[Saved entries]

--------------------

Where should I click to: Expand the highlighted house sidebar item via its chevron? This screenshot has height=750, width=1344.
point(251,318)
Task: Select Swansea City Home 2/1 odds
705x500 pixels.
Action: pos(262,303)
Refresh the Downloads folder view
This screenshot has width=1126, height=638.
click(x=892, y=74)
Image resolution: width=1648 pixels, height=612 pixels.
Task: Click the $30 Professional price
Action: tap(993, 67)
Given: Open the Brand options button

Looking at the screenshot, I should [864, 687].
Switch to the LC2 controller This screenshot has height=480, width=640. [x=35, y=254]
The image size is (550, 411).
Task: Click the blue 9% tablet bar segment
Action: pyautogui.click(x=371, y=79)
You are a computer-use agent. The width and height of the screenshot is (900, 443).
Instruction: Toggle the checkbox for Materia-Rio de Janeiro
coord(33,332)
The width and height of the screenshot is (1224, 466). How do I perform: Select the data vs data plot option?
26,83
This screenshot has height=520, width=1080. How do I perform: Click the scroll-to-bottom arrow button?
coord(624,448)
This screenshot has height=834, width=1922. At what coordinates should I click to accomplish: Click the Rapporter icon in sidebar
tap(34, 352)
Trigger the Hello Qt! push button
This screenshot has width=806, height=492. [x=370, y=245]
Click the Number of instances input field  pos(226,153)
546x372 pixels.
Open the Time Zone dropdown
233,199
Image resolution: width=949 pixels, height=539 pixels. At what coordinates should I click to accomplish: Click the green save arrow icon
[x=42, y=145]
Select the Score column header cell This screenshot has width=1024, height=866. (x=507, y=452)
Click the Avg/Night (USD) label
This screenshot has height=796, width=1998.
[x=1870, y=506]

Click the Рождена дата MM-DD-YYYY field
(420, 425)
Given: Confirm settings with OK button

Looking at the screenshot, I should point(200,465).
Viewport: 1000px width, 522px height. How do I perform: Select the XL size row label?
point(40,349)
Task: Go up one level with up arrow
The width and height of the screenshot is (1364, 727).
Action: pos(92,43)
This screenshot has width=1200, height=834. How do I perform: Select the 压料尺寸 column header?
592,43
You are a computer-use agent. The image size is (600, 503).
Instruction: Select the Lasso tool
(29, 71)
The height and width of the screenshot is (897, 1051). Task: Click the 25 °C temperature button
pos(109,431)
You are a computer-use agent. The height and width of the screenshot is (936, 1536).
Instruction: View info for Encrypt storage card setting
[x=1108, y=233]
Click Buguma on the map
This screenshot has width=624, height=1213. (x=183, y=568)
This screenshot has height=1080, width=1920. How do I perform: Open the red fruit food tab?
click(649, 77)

--------------------

Set down the records again verbatim, so that each word stays as it is.

Where should I click to: Expand the highlighted house sidebar item via its chevron? This screenshot has height=750, width=1344.
point(251,318)
Task: Select Swansea City Home 2/1 odds
705x500 pixels.
Action: pos(262,303)
Refresh the Downloads folder view
This screenshot has width=1126, height=638.
click(x=892, y=74)
Image resolution: width=1648 pixels, height=612 pixels.
Task: Click the $30 Professional price
Action: tap(993, 67)
Given: Open the Brand options button

Looking at the screenshot, I should [864, 687].
Switch to the LC2 controller This screenshot has height=480, width=640. [x=35, y=254]
The image size is (550, 411).
Task: Click the blue 9% tablet bar segment
Action: pyautogui.click(x=371, y=79)
You are a computer-use agent. The width and height of the screenshot is (900, 443).
Instruction: Toggle the checkbox for Materia-Rio de Janeiro
coord(33,332)
The width and height of the screenshot is (1224, 466). How do I perform: Select the data vs data plot option?
26,83
This screenshot has height=520, width=1080. How do I perform: Click the scroll-to-bottom arrow button?
coord(624,448)
This screenshot has height=834, width=1922. At what coordinates should I click to accomplish: Click the Rapporter icon in sidebar
tap(34, 352)
Trigger the Hello Qt! push button
This screenshot has width=806, height=492. [x=370, y=245]
Click the Number of instances input field  pos(226,153)
546x372 pixels.
Open the Time Zone dropdown
233,199
Image resolution: width=949 pixels, height=539 pixels. At what coordinates should I click to accomplish: Click the green save arrow icon
[x=42, y=145]
Select the Score column header cell This screenshot has width=1024, height=866. (x=507, y=452)
Click the Avg/Night (USD) label
This screenshot has height=796, width=1998.
[x=1870, y=506]

Click the Рождена дата MM-DD-YYYY field
(420, 425)
Given: Confirm settings with OK button

Looking at the screenshot, I should point(200,465).
Viewport: 1000px width, 522px height. How do I perform: Select the XL size row label?
point(40,349)
Task: Go up one level with up arrow
The width and height of the screenshot is (1364, 727).
Action: pos(92,43)
This screenshot has width=1200, height=834. How do I perform: Select the 压料尺寸 column header?
592,43
You are a computer-use agent. The image size is (600, 503).
Instruction: Select the Lasso tool
(29, 71)
The height and width of the screenshot is (897, 1051). Task: Click the 25 °C temperature button
pos(109,431)
You are a computer-use agent. The height and width of the screenshot is (936, 1536).
Instruction: View info for Encrypt storage card setting
[x=1108, y=233]
Click Buguma on the map
This screenshot has width=624, height=1213. (x=183, y=568)
This screenshot has height=1080, width=1920. How do I perform: Open the red fruit food tab?
click(649, 77)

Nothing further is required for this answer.